▶ **EXERCISE BRIEF**: Repeat nothing but the lines below running from the one containing "1080x850 pixels." to the one containing "Open the Marque-pages". Keep both end lines.

[Start of Attachment]

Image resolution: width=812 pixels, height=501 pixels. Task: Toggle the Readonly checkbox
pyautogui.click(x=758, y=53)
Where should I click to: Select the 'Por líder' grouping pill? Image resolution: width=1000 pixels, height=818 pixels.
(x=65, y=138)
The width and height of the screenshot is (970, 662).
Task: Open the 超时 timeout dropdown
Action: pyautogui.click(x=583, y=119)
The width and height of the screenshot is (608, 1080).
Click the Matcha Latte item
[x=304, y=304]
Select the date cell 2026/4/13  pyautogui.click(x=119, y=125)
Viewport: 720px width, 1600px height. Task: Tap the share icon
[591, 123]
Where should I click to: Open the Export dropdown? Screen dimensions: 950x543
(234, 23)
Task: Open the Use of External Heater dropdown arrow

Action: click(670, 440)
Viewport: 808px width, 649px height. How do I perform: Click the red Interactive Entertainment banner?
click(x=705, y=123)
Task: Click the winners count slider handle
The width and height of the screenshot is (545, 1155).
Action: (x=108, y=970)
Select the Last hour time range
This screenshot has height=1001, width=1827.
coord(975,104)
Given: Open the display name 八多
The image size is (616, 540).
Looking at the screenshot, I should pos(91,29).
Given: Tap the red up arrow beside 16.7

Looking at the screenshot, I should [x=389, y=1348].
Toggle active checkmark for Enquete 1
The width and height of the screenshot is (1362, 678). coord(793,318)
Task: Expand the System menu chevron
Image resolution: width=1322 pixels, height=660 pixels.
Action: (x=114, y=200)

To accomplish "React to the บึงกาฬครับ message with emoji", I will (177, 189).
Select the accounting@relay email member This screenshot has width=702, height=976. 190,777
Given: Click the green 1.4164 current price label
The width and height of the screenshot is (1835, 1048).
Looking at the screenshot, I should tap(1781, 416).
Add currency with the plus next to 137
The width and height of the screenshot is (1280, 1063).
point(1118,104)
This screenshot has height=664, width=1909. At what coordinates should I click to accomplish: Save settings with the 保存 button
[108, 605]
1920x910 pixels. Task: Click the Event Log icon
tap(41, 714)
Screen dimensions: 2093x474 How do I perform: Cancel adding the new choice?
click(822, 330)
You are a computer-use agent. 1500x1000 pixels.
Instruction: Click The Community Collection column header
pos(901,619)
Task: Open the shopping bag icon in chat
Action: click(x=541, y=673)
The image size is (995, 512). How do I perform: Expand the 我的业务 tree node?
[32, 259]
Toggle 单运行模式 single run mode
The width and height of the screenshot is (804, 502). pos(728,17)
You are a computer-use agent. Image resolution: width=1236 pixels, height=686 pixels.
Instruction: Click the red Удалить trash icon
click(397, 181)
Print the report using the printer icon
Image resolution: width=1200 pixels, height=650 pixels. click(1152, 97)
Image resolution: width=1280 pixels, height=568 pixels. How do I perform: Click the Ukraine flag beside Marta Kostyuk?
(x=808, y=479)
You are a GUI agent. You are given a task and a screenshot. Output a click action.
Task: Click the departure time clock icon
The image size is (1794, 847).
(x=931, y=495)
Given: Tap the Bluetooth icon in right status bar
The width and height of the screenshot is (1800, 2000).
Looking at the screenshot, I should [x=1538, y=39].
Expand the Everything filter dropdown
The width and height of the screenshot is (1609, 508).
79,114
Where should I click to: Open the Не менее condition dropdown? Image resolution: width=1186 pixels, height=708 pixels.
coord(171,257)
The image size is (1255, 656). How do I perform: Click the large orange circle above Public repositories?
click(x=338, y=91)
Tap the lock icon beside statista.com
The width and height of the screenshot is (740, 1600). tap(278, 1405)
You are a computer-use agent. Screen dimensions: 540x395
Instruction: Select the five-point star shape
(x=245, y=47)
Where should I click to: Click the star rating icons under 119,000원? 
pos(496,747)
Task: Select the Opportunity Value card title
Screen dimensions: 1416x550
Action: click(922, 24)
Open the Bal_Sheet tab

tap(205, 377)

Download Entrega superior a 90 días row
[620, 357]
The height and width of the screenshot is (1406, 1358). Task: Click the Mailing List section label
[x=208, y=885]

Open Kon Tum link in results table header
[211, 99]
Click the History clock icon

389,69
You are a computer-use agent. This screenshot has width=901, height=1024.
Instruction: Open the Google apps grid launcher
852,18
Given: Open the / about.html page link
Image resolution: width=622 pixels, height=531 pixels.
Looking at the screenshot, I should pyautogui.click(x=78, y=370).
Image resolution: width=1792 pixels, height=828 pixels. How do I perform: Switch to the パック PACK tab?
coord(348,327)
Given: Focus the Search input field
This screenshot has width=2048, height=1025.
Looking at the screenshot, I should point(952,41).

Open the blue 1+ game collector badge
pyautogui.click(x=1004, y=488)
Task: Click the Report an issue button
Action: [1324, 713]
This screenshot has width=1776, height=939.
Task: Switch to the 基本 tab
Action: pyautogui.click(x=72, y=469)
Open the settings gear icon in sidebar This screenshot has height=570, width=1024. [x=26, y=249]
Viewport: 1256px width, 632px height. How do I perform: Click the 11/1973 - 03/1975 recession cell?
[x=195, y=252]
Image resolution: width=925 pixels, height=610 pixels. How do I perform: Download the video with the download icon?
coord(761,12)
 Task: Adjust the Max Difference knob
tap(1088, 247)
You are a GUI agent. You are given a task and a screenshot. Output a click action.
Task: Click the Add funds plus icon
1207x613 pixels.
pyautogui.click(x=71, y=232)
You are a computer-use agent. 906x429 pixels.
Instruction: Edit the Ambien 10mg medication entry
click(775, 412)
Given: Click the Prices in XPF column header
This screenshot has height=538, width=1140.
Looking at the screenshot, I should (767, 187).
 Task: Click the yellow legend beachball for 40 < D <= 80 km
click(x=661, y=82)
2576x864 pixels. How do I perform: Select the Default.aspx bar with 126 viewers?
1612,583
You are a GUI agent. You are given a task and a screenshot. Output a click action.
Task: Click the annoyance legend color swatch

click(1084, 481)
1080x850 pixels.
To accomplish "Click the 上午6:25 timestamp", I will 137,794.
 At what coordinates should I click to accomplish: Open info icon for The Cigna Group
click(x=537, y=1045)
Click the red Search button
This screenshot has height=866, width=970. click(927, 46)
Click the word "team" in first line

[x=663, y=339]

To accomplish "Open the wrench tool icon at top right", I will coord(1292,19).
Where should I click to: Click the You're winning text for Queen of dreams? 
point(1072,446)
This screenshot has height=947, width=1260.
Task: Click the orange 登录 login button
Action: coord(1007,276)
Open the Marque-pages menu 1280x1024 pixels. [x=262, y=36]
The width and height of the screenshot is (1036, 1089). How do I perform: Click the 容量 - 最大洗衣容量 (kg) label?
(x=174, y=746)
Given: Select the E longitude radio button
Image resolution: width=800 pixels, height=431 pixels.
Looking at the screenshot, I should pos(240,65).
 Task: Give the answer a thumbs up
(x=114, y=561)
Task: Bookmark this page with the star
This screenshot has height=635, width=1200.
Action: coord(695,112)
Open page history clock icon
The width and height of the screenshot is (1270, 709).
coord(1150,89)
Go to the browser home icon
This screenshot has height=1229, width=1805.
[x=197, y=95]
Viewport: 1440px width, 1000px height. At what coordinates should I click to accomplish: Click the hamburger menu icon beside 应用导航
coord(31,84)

[End of Attachment]

▶ **RESULT FOR THIS EXERCISE**:
1080x850 pixels.
To accomplish "Click the 上午6:25 timestamp", I will 137,794.
 At what coordinates should I click to accomplish: Open info icon for The Cigna Group
click(x=537, y=1045)
Click the red Search button
This screenshot has height=866, width=970. click(927, 46)
Click the word "team" in first line

[x=663, y=339]

To accomplish "Open the wrench tool icon at top right", I will coord(1292,19).
Where should I click to: Click the You're winning text for Queen of dreams? 
point(1072,446)
This screenshot has height=947, width=1260.
Task: Click the orange 登录 login button
Action: coord(1007,276)
Open the Marque-pages menu 1280x1024 pixels. [x=262, y=36]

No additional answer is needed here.